Creating and transferring traditions – Bisi Fakeye, David Dale
Bisi Fakeye
For many years, Bisi Fakeye served as a channel from the past to the future. His sculptures told the story of the histories, beliefs and customs of the past intertwined with the modern.
He came from a long line of sculptors and told their stories, as well as his. He was the link, carrying the traditions of wood-carving that pre-dated contemporary art, absorbing and adapting these ideas and transferring them to a new generation of sculptors.
David Dale
Dale was born in 1947 in Nigeria of a British father and a Nigerian mother. He moved to The United Kingdom at an early age and would eventually return to Nigeria to complete his secondary education at St. Gregory’s College, Lagos. He would meet Bruce Onobrakpeya, then the art teacher at the college who would encourage his interest in art.
He graduated from Ahmadu Bello University in 1971, worked with Onobrakpeya for a few years before setting up his own studio. He would go on to practice art, explore advertising and teach part-time at the University of Lagos in the eighties.

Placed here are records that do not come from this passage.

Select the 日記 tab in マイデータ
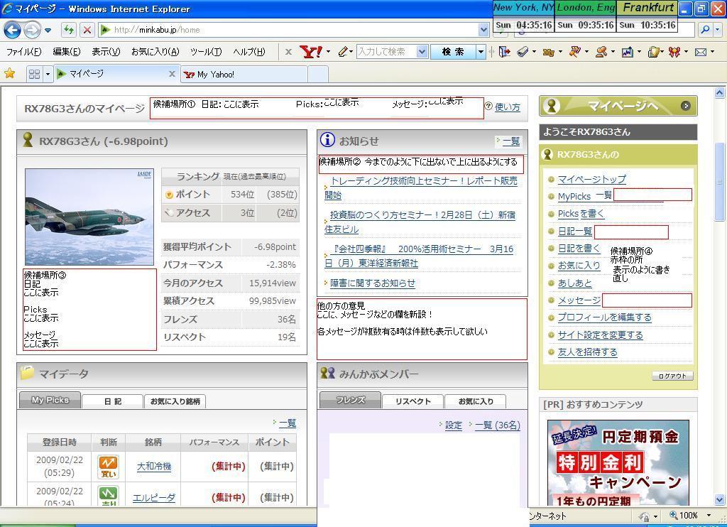The image size is (727, 527). point(112,401)
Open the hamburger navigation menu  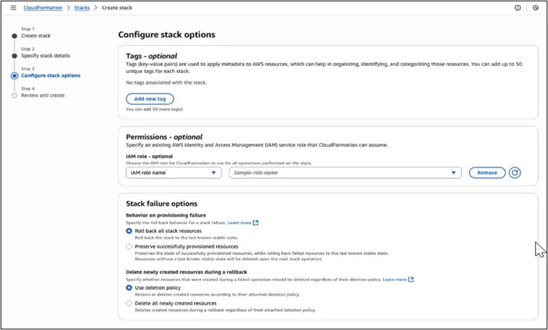tap(13, 8)
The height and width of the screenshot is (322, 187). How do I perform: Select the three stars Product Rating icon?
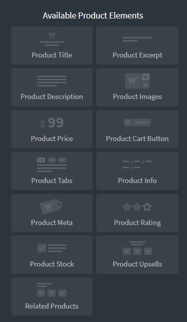[137, 207]
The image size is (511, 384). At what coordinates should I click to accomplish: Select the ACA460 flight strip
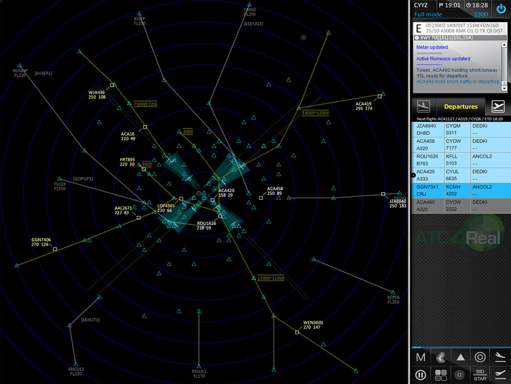click(x=460, y=206)
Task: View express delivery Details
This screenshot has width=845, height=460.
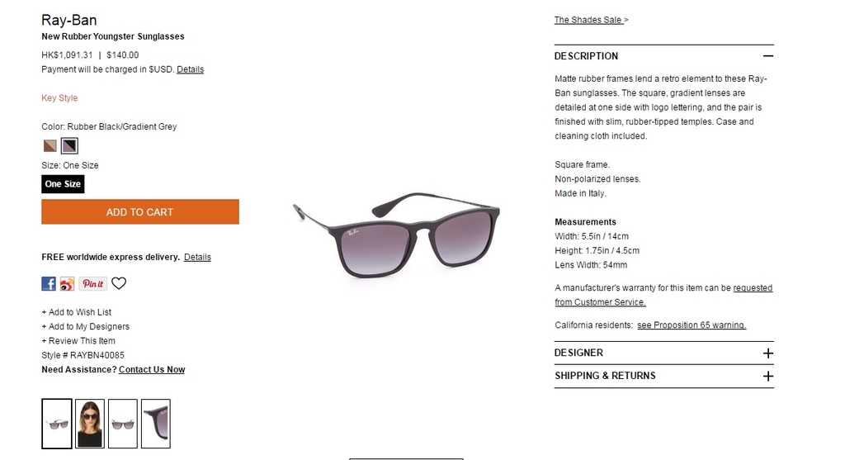Action: coord(197,257)
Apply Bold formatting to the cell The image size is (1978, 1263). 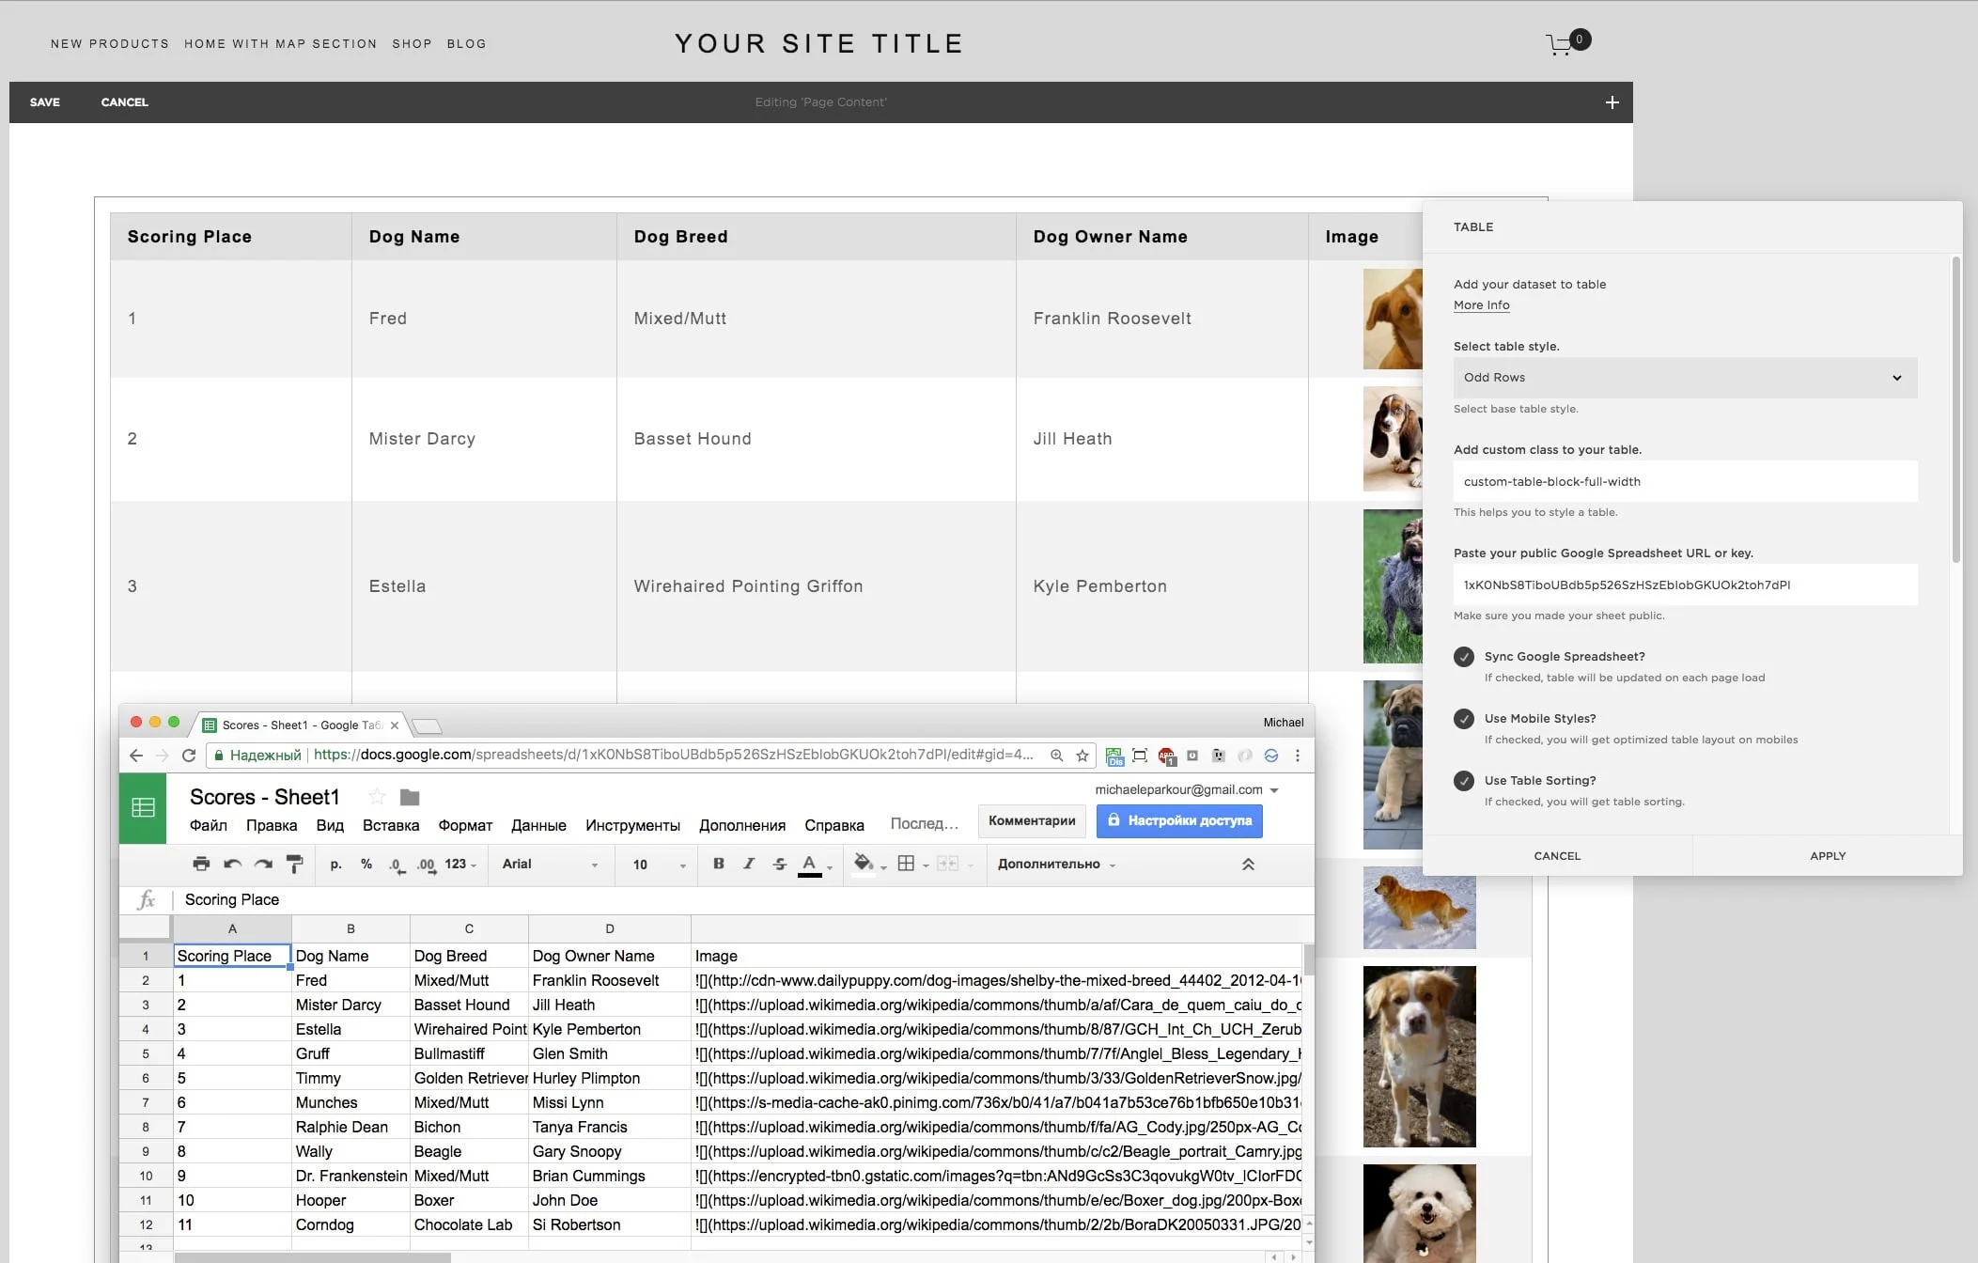pyautogui.click(x=718, y=864)
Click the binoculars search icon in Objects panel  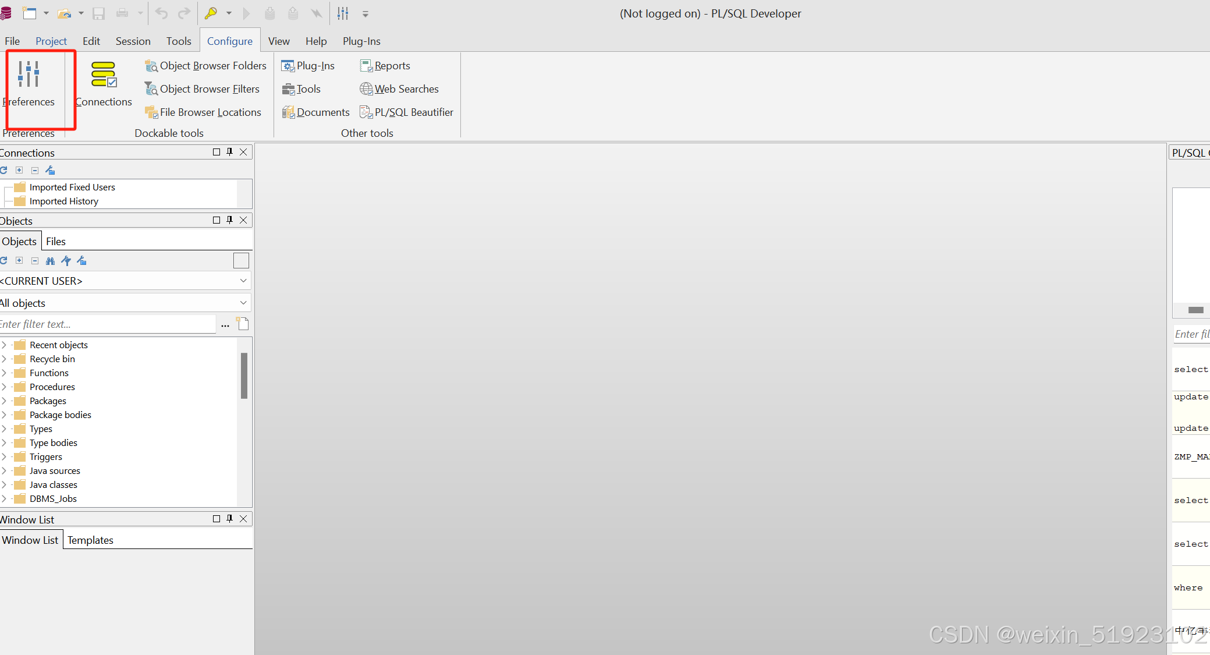51,261
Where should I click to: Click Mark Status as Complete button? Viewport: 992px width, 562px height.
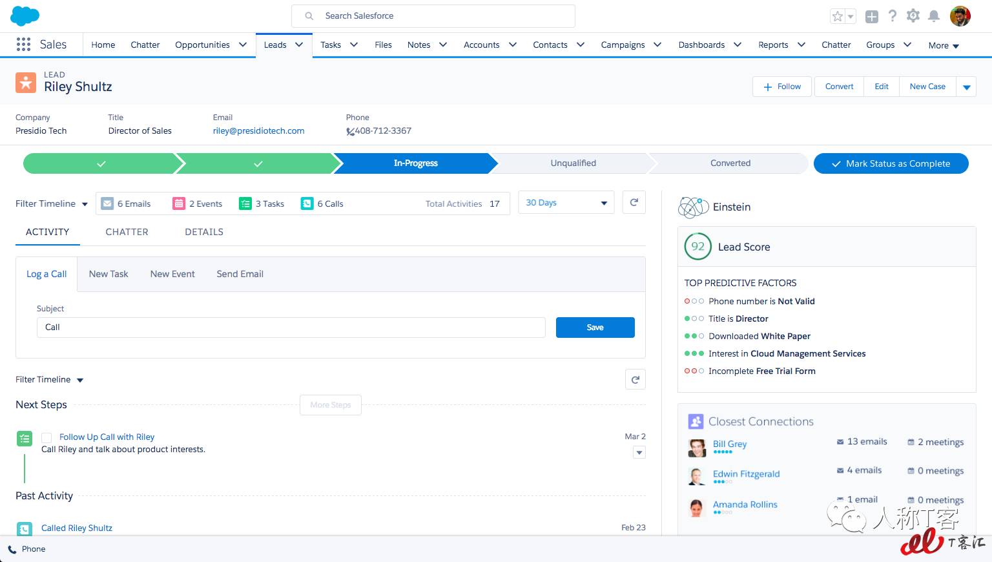click(891, 163)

Many of his early artworks are done in the lino engraving and foil methods that Onobrakpeya practiced. Dale would go beyond print-making though to master an impressive variety of media including coloured beads, charcoal, water colour and stained glass. His art explored the energy and variety of urban life in Lagos. His lines were sparse, eliminating superfluous adornment. He told his stories simply but unforgettably.
Perseverance
These artists have persisted awhile. They have endured the early periods of Nigerian contemporary art when to be an artist was not quite as alluring as it is today. They have endured the difficulties of surviving and thriving as artists. Their brilliance and perseverance have been the foundation for the growth of our contemporary art.
We celebrate them knowing that they still serve us everyday — working, teaching, inspiring.